Workplace Abuse and Economic Exploitation of Children Working in the Streets of Latin American Cities
International Journal of Occupational and Environmental Health, Vol 16, No 2 (2010)
Posted: 14 Dec 2009 Last revised: 4 May 2018
Objective: This study presents the characteristics of a group of children working in the streets of Latin America and explores the prevalence and factors associated to workplace abuse and economic exploitation.
Methods: Cross-sectional study of 584 children between 5 and 17 years of age working in the streets of Bogotá (Colombia), Lima (Peru), Quito (Ecuador), and Sao Paulo (Brazil). Descriptive analyses and multivariate logistic regressions were conducted, with workplace abuse (physical or psychological abuse while working in the streets) and economic exploitation (obligation to work, meet monetary quotas, or forfeit more than half of one’s income) regressed on occupational and sociodemographic variables.

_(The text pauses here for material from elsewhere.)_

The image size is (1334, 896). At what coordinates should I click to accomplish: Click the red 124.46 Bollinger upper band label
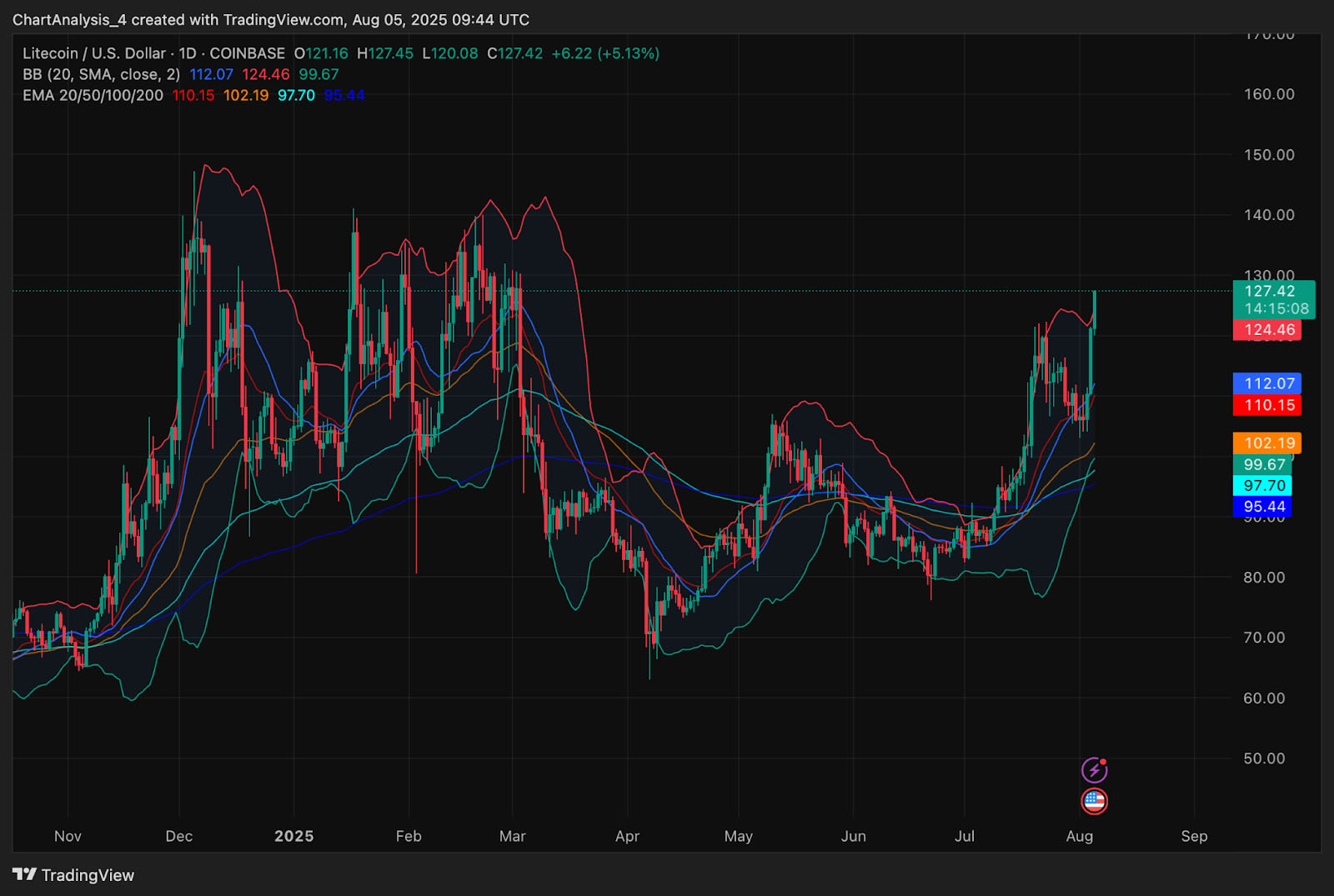[x=1267, y=330]
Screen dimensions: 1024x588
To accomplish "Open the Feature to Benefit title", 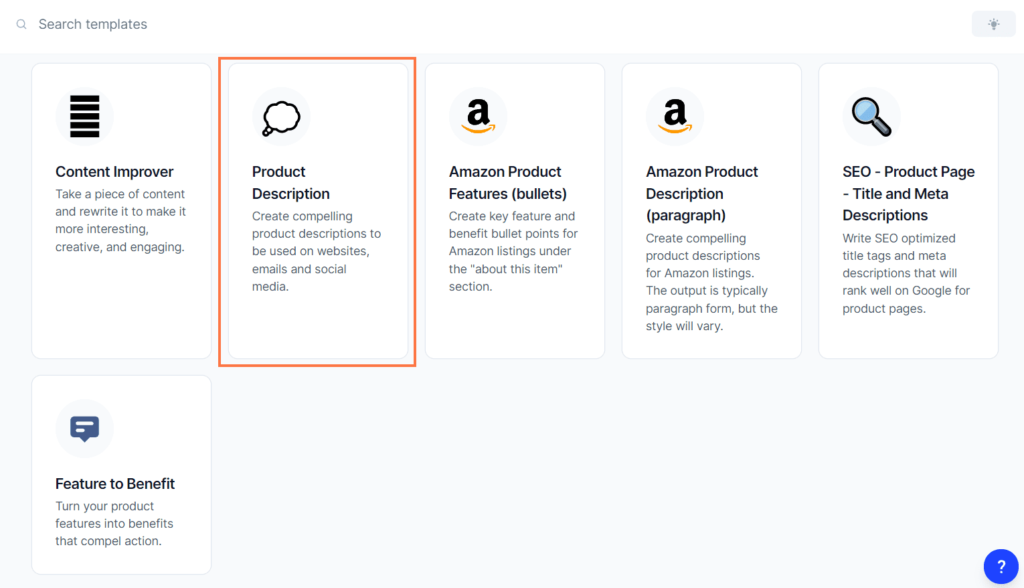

Results: Children were on average 11.8 years of age; 66% attended school; 37% had health care coverage; 7% lived in the streets; 71% resided with their mothers; and 22% lived with relatives or acquaintances. One quarter of the sample reported having been abused in the streets and almost two-thirds reported suffering economic exploitation Work place abuse was associated with number of hours working in the street (OR: 1.08; CI: 1.01, 1.19), occupational injury (OR: 1.70; CI: 1.13, 2.57), and schooling (OR: 0.63; CI: 0.40, 0.99). Economic exploitation was associated with begging (OR: 4.94; CI: 1.96, 12.48), younger age (OR: 0.90; CI: 0.83, 0.97), maternal co-residence (OR: 2.61; CI: 1.58, 4.33), not living in the streets (OR: 0.35; CI: 0.14, 0.88), and not having health care coverage (OR: 0.60; CI: 0.37, 0.98).
Conclusions: This study provides evidence of abuse and economic exploitation suffered by children working in the streets of Latin American cities. Correlates of these negative outcomes, such as number of hours that children work in the streets, truancy and the lack of health care coverage affiliation are also highlighted. Increase of health care coverage and conditional cash transfer programs are recommended to improve the situation.